Stefan Valentini

Personal information
- Full name: Stefan Valentini
- Date of birth: 15 July 1996 (age 30)
- Place of birth: Perth, Western Australia
- Height: 1.81 m (5 ft 11 in)
- Positions: Striker; centre attacking midfielder; winger;

Team information
- Current team: Oakleigh Cannons FC

Youth career
- Stirling Panthers
- 2014: Balcatta FC
- 2015: South Melbourne
- 2015: Perth Glory

Senior career*
- Years: Team / Apps / (Gls)
- 2014: Balcatta FC / 1 / (0)
- 2015: Perth Glory NPL / 12 / (5)
- 2015: Perth Glory / 0 / (0)
- 2016–2017: Eintracht Braunschweig II / 34 / (6)
- 2017–2018: TuS Erndtebruck / 25 / (5)
- 2017–2018: TuS Erndtebruck II / 2 / (3)
- 2019–2020: Avondale FC / 31 / (10)
- 2020: Adelaide Blue Eagles / 10 / (5)
- 2021-2022: Avondale FC / 34 / (20)
- 2023-: Oakleigh Cannons / 48 / (17)

= Stefan Valentini =

Australian soccer player

Stefan Valentini (born 15 July 1996) is an Australian footballer who plays as a striker for Oakleigh Cannons FC. Previously he played for Eintracht Braunschweig II, in the Regionalliga Nord, Germany.

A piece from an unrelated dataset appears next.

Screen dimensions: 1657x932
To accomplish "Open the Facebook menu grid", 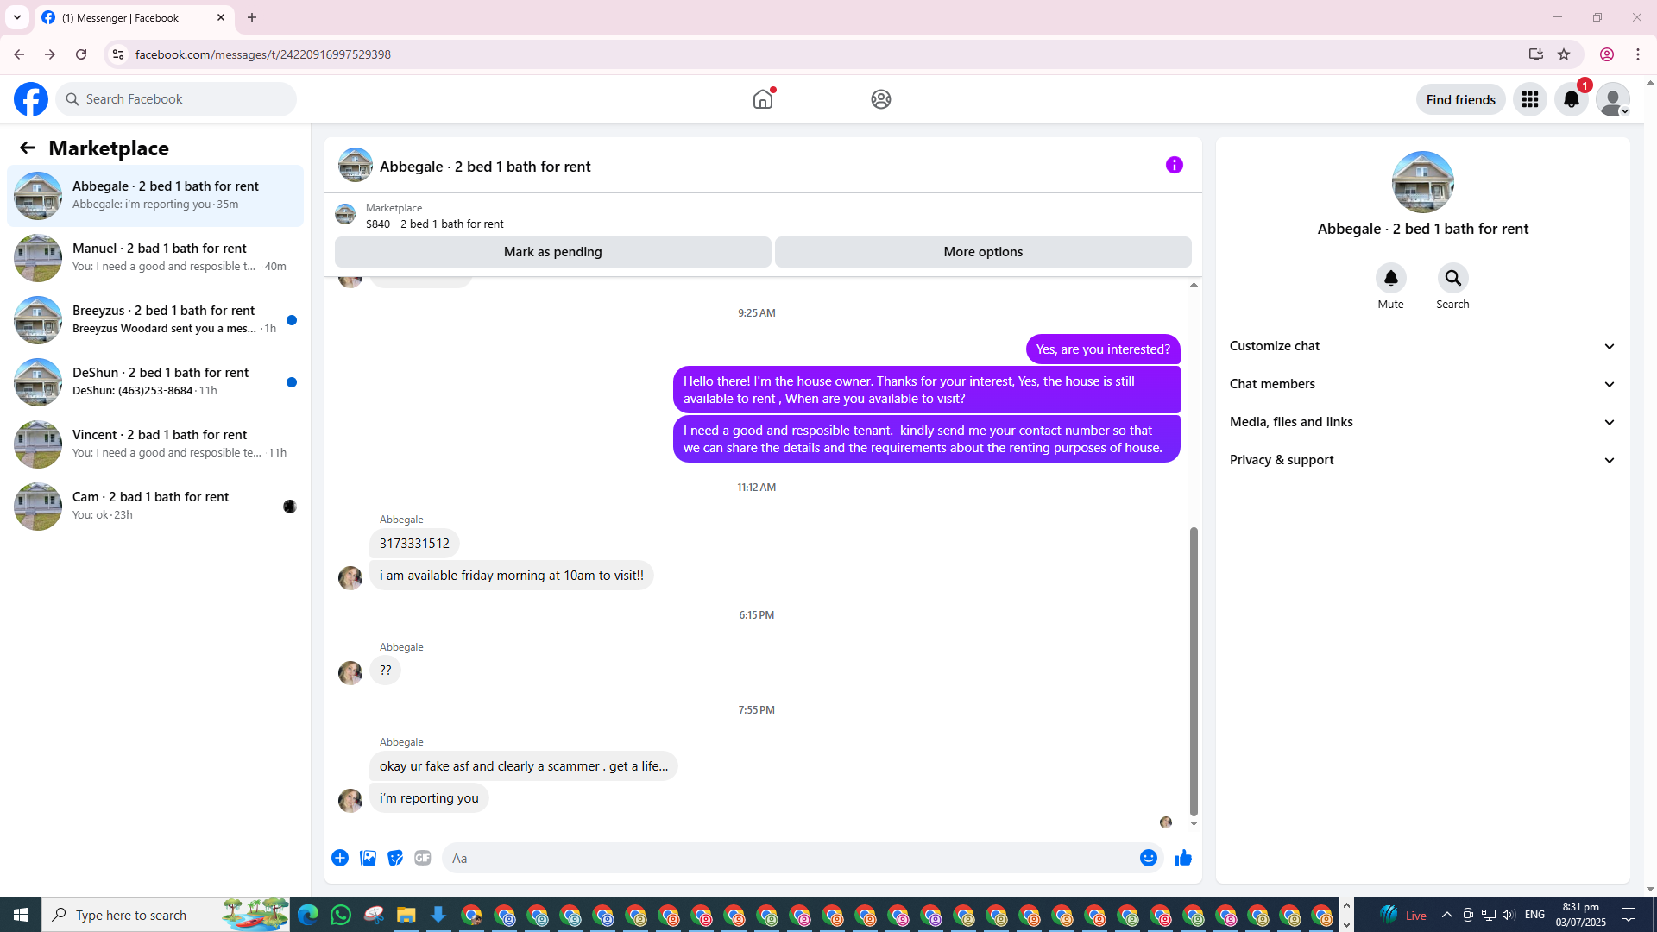I will pyautogui.click(x=1529, y=99).
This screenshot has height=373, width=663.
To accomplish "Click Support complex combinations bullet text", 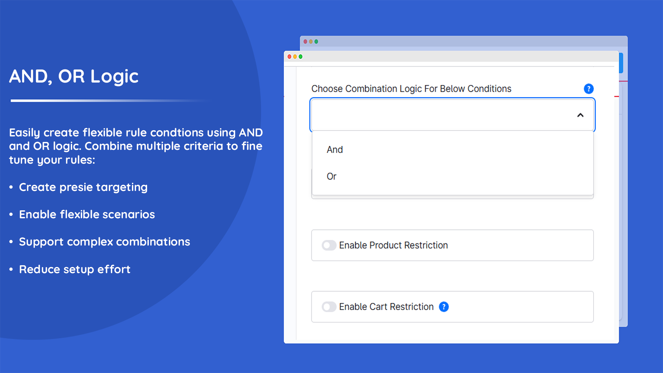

Born in Perth, Valentini holds a dual citizenship due to his Italian heritage.

==Youth career==
Valentini was named National Premier Leagues Western Australia Under 20 Player of the Year (2014) after playing only 12 games of the season and netting 12 goals for Balcatta FC.

==Senior career==
On 11 August 2015, he made his professional senior debut for Perth Glory in the 2015 FFA Cup against Newcastle Jets, coming off the bench and winning a penalty to give Glory a 2–1 lead to then scoring a penalty in the penalty shoot-out to advance to the next round of the FFA Cup. Valentini was an unused substitute in the 0–2 loss to Melbourne Victory in the 2015 FFA Cup Final.

Valentini won the Dylan Tombides Young Player of the Year award at the conclusion of the 2015 NPL season, after playing only 14 matches.

In January 2016, he joined the reserve side of Eintracht Braunschweig in the Regionalliga Nord.
On 19 July 2017, he joined TuS Erndtebruck in the Regionalliga West on a free transfer.

In January 2019, Valentini joined National Premier Leagues Victoria side Avondale FC, scoring on his second start for the club.